From the entries below, output the line with "Screen dimensions: 401x376" and each following line up to and including the line with "This screenshot has height=486, width=1219.", exactly as written.

Collected data entries:
........
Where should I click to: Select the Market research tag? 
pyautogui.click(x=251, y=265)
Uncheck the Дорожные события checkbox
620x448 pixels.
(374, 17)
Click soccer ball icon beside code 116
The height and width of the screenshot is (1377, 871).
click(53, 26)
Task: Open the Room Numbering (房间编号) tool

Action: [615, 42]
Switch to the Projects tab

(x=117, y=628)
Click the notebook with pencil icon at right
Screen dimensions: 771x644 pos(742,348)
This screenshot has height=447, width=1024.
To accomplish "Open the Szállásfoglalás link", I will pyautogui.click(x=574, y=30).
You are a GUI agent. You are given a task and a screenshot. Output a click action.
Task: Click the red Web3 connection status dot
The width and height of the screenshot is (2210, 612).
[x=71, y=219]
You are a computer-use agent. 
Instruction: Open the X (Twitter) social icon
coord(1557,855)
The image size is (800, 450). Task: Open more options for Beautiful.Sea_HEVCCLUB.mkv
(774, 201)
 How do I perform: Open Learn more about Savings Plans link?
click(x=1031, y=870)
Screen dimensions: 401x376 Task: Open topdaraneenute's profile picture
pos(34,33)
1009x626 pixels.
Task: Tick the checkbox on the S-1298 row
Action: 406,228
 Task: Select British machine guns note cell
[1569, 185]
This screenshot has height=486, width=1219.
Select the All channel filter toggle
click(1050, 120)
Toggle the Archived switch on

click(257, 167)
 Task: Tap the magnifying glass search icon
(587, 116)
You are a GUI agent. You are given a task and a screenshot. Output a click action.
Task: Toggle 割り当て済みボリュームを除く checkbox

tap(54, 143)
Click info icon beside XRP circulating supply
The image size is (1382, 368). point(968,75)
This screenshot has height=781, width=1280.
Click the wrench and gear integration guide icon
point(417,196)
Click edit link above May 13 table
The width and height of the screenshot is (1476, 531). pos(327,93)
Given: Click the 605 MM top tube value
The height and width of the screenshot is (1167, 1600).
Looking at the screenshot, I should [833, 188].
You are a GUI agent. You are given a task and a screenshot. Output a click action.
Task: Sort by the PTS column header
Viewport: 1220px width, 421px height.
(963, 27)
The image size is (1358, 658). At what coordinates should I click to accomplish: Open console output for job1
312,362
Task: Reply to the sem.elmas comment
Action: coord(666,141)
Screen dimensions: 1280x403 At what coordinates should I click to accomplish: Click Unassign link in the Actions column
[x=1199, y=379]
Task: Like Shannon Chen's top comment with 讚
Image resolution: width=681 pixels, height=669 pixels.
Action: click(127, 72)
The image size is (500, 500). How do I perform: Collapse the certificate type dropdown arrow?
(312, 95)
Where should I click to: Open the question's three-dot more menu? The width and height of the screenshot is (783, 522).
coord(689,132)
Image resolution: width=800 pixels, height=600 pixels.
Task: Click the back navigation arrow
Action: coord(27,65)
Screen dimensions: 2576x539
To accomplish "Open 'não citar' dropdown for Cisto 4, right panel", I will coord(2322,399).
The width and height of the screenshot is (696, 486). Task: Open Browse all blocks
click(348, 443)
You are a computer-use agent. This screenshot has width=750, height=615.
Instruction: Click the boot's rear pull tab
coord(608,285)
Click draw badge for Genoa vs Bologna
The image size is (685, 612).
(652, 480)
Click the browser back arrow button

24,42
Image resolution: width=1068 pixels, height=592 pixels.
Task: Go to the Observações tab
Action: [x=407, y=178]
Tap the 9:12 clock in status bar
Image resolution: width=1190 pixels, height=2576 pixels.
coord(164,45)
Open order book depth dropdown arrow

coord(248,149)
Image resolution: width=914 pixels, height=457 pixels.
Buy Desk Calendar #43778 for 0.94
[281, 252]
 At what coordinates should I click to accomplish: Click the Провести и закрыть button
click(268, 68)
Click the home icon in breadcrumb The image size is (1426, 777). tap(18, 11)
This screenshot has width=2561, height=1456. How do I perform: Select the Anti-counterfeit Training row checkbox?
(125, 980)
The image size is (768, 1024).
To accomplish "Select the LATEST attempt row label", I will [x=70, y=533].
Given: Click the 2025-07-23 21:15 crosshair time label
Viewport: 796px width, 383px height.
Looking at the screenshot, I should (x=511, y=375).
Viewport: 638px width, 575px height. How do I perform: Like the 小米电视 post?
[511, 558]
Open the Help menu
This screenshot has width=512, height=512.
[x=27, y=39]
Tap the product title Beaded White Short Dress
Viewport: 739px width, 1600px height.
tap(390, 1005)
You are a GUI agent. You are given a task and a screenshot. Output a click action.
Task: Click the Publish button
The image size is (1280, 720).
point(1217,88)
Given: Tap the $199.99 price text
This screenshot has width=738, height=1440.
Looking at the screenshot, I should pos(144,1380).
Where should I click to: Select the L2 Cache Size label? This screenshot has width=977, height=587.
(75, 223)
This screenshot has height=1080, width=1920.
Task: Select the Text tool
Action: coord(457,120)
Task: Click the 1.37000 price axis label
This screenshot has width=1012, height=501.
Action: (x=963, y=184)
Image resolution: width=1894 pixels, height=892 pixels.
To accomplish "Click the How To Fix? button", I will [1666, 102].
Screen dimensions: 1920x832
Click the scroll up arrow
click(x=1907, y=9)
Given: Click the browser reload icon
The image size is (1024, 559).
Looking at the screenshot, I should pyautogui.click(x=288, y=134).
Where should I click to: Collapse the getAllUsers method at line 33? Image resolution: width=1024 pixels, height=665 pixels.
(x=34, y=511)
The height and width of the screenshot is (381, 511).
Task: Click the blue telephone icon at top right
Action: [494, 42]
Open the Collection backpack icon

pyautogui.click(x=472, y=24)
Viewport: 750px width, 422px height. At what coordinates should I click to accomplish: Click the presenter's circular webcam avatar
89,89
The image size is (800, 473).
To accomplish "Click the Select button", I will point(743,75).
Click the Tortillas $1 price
........
Answer to the problem »
Screen dimensions: 401x376 Task: Open topdaraneenute's profile picture
pos(34,33)
1009x626 pixels.
Task: Tick the checkbox on the S-1298 row
Action: 406,228
 Task: Select British machine guns note cell
[1569, 185]
This screenshot has height=486, width=1219.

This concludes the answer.